提供された記録 →
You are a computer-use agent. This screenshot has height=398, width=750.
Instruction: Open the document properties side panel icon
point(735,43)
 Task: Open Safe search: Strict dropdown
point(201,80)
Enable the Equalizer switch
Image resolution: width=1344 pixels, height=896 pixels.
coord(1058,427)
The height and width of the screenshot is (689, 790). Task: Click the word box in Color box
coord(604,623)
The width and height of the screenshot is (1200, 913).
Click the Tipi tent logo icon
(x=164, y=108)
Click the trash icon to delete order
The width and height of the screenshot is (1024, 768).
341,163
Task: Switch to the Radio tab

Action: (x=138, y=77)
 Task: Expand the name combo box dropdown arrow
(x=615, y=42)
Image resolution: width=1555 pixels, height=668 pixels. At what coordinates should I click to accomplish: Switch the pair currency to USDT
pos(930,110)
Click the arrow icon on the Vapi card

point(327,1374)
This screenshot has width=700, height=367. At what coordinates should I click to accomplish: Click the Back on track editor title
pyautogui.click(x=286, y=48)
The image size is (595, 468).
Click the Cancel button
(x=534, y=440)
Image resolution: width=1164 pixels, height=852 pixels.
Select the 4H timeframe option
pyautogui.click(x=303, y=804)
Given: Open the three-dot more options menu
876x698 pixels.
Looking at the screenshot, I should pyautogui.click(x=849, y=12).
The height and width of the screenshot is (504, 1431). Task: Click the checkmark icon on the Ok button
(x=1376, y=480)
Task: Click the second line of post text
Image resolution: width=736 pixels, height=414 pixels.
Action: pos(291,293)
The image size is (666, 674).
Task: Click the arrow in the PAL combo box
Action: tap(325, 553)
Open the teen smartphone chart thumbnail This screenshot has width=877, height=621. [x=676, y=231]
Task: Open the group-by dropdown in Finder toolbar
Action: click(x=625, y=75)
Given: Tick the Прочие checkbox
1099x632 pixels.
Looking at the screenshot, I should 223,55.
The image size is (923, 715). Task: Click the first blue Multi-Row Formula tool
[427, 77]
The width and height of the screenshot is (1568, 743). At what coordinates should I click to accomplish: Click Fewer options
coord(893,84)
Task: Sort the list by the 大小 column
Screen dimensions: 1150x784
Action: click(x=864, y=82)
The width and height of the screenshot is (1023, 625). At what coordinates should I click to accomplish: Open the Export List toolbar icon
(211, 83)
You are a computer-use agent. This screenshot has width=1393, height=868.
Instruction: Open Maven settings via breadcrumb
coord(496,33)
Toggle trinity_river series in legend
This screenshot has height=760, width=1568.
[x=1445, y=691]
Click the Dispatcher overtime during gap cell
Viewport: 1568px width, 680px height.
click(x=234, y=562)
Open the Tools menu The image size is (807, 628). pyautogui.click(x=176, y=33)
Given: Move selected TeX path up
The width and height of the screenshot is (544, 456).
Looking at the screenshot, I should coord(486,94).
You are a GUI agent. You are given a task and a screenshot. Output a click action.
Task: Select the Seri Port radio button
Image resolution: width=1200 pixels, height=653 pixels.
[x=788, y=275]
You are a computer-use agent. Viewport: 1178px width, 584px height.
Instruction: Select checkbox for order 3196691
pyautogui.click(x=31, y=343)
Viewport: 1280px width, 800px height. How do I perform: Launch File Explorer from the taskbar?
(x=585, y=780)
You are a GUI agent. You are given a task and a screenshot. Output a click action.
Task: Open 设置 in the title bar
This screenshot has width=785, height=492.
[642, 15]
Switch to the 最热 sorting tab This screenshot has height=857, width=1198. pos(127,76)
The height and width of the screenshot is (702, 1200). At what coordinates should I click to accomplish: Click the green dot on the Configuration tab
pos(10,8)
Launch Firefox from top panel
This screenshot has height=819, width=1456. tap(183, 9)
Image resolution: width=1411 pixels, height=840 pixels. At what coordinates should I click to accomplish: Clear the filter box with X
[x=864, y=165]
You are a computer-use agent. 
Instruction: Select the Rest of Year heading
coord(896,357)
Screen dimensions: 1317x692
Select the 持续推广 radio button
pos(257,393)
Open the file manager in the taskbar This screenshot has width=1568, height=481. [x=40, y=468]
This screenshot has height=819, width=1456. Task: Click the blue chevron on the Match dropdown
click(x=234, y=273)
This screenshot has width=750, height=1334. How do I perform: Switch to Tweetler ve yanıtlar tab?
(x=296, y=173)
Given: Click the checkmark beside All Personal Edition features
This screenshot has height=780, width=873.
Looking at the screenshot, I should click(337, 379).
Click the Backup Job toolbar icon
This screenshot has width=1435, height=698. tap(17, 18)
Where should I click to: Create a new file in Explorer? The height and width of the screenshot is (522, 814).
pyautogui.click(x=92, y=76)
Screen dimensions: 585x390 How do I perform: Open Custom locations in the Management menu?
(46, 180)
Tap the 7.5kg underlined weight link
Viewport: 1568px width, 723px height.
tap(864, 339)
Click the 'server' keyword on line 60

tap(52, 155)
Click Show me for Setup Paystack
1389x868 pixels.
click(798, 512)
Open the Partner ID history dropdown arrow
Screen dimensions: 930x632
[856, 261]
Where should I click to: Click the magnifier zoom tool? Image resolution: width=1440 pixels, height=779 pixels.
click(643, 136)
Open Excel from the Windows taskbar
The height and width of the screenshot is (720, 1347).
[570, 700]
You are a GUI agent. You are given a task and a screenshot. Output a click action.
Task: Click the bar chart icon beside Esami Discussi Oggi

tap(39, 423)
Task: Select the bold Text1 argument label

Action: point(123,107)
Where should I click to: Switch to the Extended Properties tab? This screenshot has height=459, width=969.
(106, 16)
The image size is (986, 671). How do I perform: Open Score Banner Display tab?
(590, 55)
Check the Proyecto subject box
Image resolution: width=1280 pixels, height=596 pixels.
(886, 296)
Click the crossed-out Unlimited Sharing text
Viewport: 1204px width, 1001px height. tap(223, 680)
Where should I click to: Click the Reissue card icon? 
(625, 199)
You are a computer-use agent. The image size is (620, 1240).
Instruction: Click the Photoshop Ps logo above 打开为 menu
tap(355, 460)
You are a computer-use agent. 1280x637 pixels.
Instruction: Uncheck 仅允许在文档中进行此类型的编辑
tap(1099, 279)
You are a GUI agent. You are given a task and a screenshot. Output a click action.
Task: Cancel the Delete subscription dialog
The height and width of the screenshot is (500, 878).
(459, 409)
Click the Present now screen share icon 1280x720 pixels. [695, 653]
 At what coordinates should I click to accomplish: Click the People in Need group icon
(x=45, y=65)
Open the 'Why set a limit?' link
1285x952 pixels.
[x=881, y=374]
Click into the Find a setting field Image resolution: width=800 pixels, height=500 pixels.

記述課題 →
上の記録を一行残らず、一字一句変えずに書き写してもらえますか？

完成した課題 →
You are a computer-use agent. This screenshot has height=398, width=750.
Instruction: Open the document properties side panel icon
point(735,43)
 Task: Open Safe search: Strict dropdown
point(201,80)
Enable the Equalizer switch
Image resolution: width=1344 pixels, height=896 pixels.
coord(1058,427)
The height and width of the screenshot is (689, 790). Task: Click the word box in Color box
coord(604,623)
The width and height of the screenshot is (1200, 913).
Click the Tipi tent logo icon
(x=164, y=108)
Click the trash icon to delete order
The width and height of the screenshot is (1024, 768).
341,163
Task: Switch to the Radio tab

Action: (x=138, y=77)
 Task: Expand the name combo box dropdown arrow
(x=615, y=42)
Image resolution: width=1555 pixels, height=668 pixels. At what coordinates should I click to accomplish: Switch the pair currency to USDT
pos(930,110)
Click the arrow icon on the Vapi card

point(327,1374)
This screenshot has width=700, height=367. At what coordinates should I click to accomplish: Click the Back on track editor title
pyautogui.click(x=286, y=48)
The image size is (595, 468).
Click the Cancel button
(x=534, y=440)
Image resolution: width=1164 pixels, height=852 pixels.
Select the 4H timeframe option
pyautogui.click(x=303, y=804)
Given: Open the three-dot more options menu
876x698 pixels.
Looking at the screenshot, I should pyautogui.click(x=849, y=12).
The height and width of the screenshot is (504, 1431). Task: Click the checkmark icon on the Ok button
(x=1376, y=480)
Task: Click the second line of post text
Image resolution: width=736 pixels, height=414 pixels.
Action: pos(291,293)
The image size is (666, 674).
Task: Click the arrow in the PAL combo box
Action: tap(325, 553)
Open the teen smartphone chart thumbnail This screenshot has width=877, height=621. [x=676, y=231]
Task: Open the group-by dropdown in Finder toolbar
Action: click(x=625, y=75)
Given: Tick the Прочие checkbox
1099x632 pixels.
Looking at the screenshot, I should 223,55.
The image size is (923, 715). Task: Click the first blue Multi-Row Formula tool
[427, 77]
The width and height of the screenshot is (1568, 743). At what coordinates should I click to accomplish: Click Fewer options
coord(893,84)
Task: Sort the list by the 大小 column
Screen dimensions: 1150x784
Action: click(x=864, y=82)
The width and height of the screenshot is (1023, 625). At what coordinates should I click to accomplish: Open the Export List toolbar icon
(211, 83)
You are a computer-use agent. This screenshot has width=1393, height=868.
Instruction: Open Maven settings via breadcrumb
coord(496,33)
Toggle trinity_river series in legend
This screenshot has height=760, width=1568.
[x=1445, y=691]
Click the Dispatcher overtime during gap cell
Viewport: 1568px width, 680px height.
click(x=234, y=562)
Open the Tools menu The image size is (807, 628). pyautogui.click(x=176, y=33)
Given: Move selected TeX path up
The width and height of the screenshot is (544, 456).
Looking at the screenshot, I should coord(486,94).
You are a GUI agent. You are given a task and a screenshot. Output a click action.
Task: Select the Seri Port radio button
Image resolution: width=1200 pixels, height=653 pixels.
[x=788, y=275]
You are a computer-use agent. Viewport: 1178px width, 584px height.
Instruction: Select checkbox for order 3196691
pyautogui.click(x=31, y=343)
Viewport: 1280px width, 800px height. How do I perform: Launch File Explorer from the taskbar?
(x=585, y=780)
You are a GUI agent. You are given a task and a screenshot. Output a click action.
Task: Open 设置 in the title bar
This screenshot has width=785, height=492.
[642, 15]
Switch to the 最热 sorting tab This screenshot has height=857, width=1198. pos(127,76)
The height and width of the screenshot is (702, 1200). At what coordinates should I click to accomplish: Click the green dot on the Configuration tab
pos(10,8)
Launch Firefox from top panel
This screenshot has height=819, width=1456. tap(183, 9)
Image resolution: width=1411 pixels, height=840 pixels. At what coordinates should I click to accomplish: Clear the filter box with X
[x=864, y=165]
You are a computer-use agent. 
Instruction: Select the Rest of Year heading
coord(896,357)
Screen dimensions: 1317x692
Select the 持续推广 radio button
pos(257,393)
Open the file manager in the taskbar This screenshot has width=1568, height=481. [x=40, y=468]
This screenshot has height=819, width=1456. Task: Click the blue chevron on the Match dropdown
click(x=234, y=273)
This screenshot has width=750, height=1334. How do I perform: Switch to Tweetler ve yanıtlar tab?
(x=296, y=173)
Given: Click the checkmark beside All Personal Edition features
This screenshot has height=780, width=873.
Looking at the screenshot, I should click(337, 379).
Click the Backup Job toolbar icon
This screenshot has width=1435, height=698. tap(17, 18)
Where should I click to: Create a new file in Explorer? The height and width of the screenshot is (522, 814).
pyautogui.click(x=92, y=76)
Screen dimensions: 585x390 How do I perform: Open Custom locations in the Management menu?
(46, 180)
Tap the 7.5kg underlined weight link
Viewport: 1568px width, 723px height.
tap(864, 339)
Click the 'server' keyword on line 60

tap(52, 155)
Click Show me for Setup Paystack
1389x868 pixels.
click(798, 512)
Open the Partner ID history dropdown arrow
Screen dimensions: 930x632
[856, 261]
Where should I click to: Click the magnifier zoom tool? Image resolution: width=1440 pixels, height=779 pixels.
click(643, 136)
Open Excel from the Windows taskbar
The height and width of the screenshot is (720, 1347).
[570, 700]
You are a GUI agent. You are given a task and a screenshot. Output a click action.
Task: Click the bar chart icon beside Esami Discussi Oggi

tap(39, 423)
Task: Select the bold Text1 argument label

Action: point(123,107)
Where should I click to: Switch to the Extended Properties tab? This screenshot has height=459, width=969.
(106, 16)
The image size is (986, 671). How do I perform: Open Score Banner Display tab?
(590, 55)
Check the Proyecto subject box
Image resolution: width=1280 pixels, height=596 pixels.
(886, 296)
Click the crossed-out Unlimited Sharing text
Viewport: 1204px width, 1001px height. tap(223, 680)
Where should I click to: Click the Reissue card icon? 
(625, 199)
You are a computer-use agent. The image size is (620, 1240).
Instruction: Click the Photoshop Ps logo above 打开为 menu
tap(355, 460)
You are a computer-use agent. 1280x637 pixels.
Instruction: Uncheck 仅允许在文档中进行此类型的编辑
tap(1099, 279)
You are a GUI agent. You are given a task and a screenshot. Output a click action.
Task: Cancel the Delete subscription dialog
The height and width of the screenshot is (500, 878).
(459, 409)
Click the Present now screen share icon 1280x720 pixels. [695, 653]
 At what coordinates should I click to accomplish: Click the People in Need group icon
(x=45, y=65)
Open the 'Why set a limit?' link
1285x952 pixels.
[x=881, y=374]
Click into the Find a setting field Image resolution: width=800 pixels, height=500 pixels.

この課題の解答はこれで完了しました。